À partida, este jogo com o Gil Vicente apresentava um grau de dificuldade alto para o FC Porto: a sua equipa entrava em campo pressionada com as vitórias de Sporting e Benfica; deste modo não podia ceder qualquer ponto, sob pena de ver os seus adversários diretos dispararem na tabela classificativa. O que se exigia, então? Um FC Porto autoritário e decidido, a assumir a iniciativa do jogo e a controlá-lo, a empurrar o adversário para trás e a impor-se em todos os seus aspetos.

O que se viu, então, no mau relvado de Barcelos? Precisamente o que acaba de ser dito. O campeão nacional puxou finalmente dos galões e fez uma boa primeira parte, embora o nível tivesse baixado depois do intervalo, apesar das oportunidades então criadas. O FC Porto fez, pois, o que lhe competia e a verdade é que a vitória é inquestionável. A sua equipa soube pressionar alto – o que já não se via há muito –, reivindicou a posse de bola, abriu o seu jogo aos flancos, sobretudo ao direito, onde Varela foi “rei e senhor”, e conseguiu com habilidade construir muitas e boas jogadas e sem grande esforço.

Forte

Não se estranhou, por isso, que o golo tivesse surgido bem cedo, logo aos 18’, por Varela, de cabeça, e depois de uma boa iniciativa de Herrera – o mexicano voltou a exibir-se num plano superior e foi um dos principais intérpretes do bom trabalho desenvolvido do meio campo para a frente. É de acrescentar ainda a competência de Fernando, o que já é habitual, e a ação positiva de Josué, que desta vez foi um número 10 operacional, quer a organizar quer a aparecer muito bem no apoio efetivo a Jackson, embora esse seu bom período só se tivesse registado na primeira parte. Nessa fase, Josué fez cinco remates à baliza de Adriano, o que é muito bom, provando ainda a sua influência no ataque à baliza do Gil Vicente. Duas das quatro ótimas oportunidades de golo dos visitantes, na etapa inicial, foram da sua responsabilidade, num jogo até então de sentido único.

Grande golo

Na situação de vantagem, o FCPorto não tirou o pé do acelerador, insistiu no ataque, sempre à procura do golo da tranquilidade, que, registe-se, só não surgiu mais cedo por manifesta falta de perícia no momento do remate ou por acerto do guarda-redes Adriano.

Essa boa atitude do campeão nacional prolongou-se depois do intervalo, embora a intensidade manifestada não fosse tão evidente, mas mesmo assim os visitantes nunca tiveram a vitória comprometida. Varela, numa jogada individual, tranquilizou os corações azuis, ao fazer o segundo golo (53’) – um grande golo, frise-se, em que ultrapassou todos os adversários que lhe apareceram pela frente.
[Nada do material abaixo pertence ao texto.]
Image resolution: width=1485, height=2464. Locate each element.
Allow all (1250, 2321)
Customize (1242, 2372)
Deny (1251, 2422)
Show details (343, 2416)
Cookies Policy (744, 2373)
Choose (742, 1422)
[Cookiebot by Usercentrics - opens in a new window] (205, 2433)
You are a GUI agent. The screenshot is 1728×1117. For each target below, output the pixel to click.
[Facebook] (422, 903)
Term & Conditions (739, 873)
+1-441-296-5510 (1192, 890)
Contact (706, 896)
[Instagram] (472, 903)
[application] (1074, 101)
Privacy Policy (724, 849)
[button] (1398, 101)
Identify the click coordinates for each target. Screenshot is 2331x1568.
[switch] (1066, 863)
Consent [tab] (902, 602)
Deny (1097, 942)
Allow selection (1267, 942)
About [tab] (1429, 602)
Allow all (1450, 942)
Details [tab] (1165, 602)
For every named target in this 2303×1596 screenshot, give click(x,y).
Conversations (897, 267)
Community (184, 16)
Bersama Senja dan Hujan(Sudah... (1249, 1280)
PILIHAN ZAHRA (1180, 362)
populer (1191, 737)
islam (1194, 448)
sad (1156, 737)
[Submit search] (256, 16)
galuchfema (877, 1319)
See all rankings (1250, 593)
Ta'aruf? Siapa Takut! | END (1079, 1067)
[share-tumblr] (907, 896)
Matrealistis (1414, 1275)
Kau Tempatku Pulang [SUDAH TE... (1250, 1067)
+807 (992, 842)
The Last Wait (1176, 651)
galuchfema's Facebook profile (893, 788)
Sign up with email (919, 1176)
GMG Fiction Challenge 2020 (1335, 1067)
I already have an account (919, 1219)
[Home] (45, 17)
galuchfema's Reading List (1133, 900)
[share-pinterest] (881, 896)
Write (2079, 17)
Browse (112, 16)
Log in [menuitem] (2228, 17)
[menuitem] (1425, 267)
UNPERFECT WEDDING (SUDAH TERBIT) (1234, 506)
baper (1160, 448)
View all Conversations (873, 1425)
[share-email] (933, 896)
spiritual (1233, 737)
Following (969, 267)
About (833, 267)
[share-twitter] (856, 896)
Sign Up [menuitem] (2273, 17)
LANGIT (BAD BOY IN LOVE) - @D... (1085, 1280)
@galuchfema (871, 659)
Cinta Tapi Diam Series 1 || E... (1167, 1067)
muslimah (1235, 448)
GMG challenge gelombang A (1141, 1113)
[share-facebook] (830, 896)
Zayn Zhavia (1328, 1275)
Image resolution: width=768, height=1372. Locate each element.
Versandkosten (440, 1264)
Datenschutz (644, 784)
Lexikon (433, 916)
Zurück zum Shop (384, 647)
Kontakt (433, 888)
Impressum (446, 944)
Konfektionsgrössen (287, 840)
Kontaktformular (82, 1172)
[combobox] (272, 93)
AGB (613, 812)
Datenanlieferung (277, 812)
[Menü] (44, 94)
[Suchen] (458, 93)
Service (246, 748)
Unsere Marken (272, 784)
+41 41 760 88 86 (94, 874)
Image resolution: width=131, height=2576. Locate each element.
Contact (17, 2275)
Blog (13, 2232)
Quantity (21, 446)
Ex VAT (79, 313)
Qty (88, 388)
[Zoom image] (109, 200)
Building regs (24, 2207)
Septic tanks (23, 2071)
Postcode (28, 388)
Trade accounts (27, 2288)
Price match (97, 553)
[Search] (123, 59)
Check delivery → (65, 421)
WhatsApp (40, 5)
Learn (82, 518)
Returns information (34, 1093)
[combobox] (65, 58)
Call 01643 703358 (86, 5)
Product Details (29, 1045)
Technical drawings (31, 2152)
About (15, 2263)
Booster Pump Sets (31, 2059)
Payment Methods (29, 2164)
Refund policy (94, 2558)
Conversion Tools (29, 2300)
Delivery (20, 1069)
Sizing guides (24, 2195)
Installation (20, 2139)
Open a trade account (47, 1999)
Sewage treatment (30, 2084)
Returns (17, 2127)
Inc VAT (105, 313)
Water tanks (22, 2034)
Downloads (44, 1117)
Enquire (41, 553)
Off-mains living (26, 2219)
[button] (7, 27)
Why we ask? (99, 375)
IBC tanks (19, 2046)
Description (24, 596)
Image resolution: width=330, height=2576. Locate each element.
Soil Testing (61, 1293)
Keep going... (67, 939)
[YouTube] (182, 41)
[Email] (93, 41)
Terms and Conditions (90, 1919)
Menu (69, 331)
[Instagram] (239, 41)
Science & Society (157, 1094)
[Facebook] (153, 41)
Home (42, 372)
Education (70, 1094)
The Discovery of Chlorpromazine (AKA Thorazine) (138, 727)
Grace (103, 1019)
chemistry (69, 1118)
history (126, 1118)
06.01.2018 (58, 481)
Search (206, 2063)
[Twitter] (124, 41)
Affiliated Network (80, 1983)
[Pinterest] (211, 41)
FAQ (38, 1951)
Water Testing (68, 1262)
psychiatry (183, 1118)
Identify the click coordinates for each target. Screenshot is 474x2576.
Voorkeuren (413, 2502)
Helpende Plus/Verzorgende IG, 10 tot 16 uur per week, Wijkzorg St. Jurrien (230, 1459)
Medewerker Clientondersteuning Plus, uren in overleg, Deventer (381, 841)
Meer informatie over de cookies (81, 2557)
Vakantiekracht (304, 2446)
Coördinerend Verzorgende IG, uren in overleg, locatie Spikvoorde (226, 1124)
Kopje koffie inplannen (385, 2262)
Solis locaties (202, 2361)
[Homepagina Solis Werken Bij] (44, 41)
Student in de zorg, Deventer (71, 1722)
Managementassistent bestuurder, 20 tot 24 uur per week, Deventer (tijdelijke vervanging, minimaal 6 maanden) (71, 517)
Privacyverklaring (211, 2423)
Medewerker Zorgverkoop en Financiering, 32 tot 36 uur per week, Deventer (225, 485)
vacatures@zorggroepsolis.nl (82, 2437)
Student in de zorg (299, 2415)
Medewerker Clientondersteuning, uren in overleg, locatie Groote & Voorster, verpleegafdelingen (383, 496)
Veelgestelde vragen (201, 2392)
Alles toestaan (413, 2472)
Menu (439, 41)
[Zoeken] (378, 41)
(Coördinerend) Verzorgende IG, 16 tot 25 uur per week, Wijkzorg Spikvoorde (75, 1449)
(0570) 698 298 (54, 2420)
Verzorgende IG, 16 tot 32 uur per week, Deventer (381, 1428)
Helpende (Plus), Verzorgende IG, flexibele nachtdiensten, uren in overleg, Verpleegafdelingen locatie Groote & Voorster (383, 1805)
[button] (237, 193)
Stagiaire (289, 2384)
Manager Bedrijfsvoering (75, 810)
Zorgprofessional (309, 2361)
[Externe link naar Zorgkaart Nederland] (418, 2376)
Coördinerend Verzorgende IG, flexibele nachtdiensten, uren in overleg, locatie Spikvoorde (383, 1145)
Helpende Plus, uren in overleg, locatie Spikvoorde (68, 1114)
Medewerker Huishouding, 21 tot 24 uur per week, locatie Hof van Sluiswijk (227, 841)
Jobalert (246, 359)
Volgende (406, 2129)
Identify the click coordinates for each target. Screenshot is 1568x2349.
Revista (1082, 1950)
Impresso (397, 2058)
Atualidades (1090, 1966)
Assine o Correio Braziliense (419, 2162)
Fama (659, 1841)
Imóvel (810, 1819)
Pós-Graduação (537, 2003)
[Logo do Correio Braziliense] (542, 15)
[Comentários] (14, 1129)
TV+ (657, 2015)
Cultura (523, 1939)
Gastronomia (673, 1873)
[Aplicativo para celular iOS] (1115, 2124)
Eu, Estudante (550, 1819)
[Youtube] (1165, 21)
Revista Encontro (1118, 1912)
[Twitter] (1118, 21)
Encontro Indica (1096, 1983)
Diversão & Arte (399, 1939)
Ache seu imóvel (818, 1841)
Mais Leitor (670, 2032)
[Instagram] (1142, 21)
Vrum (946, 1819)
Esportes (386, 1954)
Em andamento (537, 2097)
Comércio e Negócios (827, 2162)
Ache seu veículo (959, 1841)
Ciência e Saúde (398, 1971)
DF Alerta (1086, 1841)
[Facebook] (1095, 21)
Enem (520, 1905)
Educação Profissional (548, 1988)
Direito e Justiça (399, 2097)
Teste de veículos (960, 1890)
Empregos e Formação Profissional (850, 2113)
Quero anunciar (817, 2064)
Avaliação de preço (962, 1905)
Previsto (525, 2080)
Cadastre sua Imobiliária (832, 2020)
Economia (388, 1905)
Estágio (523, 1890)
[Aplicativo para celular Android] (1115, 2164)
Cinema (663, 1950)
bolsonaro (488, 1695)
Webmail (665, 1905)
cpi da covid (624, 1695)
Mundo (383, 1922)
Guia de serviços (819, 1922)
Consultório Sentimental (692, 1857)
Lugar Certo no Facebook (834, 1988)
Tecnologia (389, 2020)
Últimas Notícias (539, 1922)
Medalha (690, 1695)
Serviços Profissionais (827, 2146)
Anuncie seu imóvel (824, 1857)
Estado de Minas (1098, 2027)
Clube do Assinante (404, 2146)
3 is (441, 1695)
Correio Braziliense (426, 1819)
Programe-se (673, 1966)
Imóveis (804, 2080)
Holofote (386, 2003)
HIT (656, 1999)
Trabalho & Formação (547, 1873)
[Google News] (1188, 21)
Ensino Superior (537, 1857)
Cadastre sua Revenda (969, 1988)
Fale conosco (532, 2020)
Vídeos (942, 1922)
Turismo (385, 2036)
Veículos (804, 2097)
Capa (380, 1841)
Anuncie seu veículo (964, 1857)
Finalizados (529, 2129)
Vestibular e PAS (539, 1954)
A partir daí, o jogo tornou-se mais aberto e consequentemente mais interessante – embora menos espetacular também – e para tal situação muito contribuiu o golo de Hugo Vieira (55’). Apesar da aposta no risco total de João de Deus, o que é verdade é que o FC Porto teve sempre o jogo na mão, e a sua vitória nunca esteve em discussão.

NOTA TÉCNICA (notas de 0 a 5)

João de Deus. O Gil Vicente deu réplica, sobretudo na 2.ªparte, e manteve o jogo aberto até ao fim. Nessa fase optou por dois pontas-de-lança, mas sem efeito. (2)

Paulo Fonseca. Apresentou desta vez uma equipa bem estruturada, que soube sempre o que fazer em campo, e que teve o controlo da situação durante os 90’. (4)

ÁRBITRO: Paulo Baptista (3). Num jogo com um grau de dificuldade médio, Paulo Baptista apitou em demasia, e por vezes sem qualquer necessidade, exagerando também no recurso aos cartões amarelos. No lance em que Silvestre Varela reclama falta do guarda-redes Adriano na grande área (52’), entendemos que a sua decisão foi correta. O trabalho dos seus assistentes não foi exemplar: há dois foras-de-jogo mal assinalados, um para cada lado.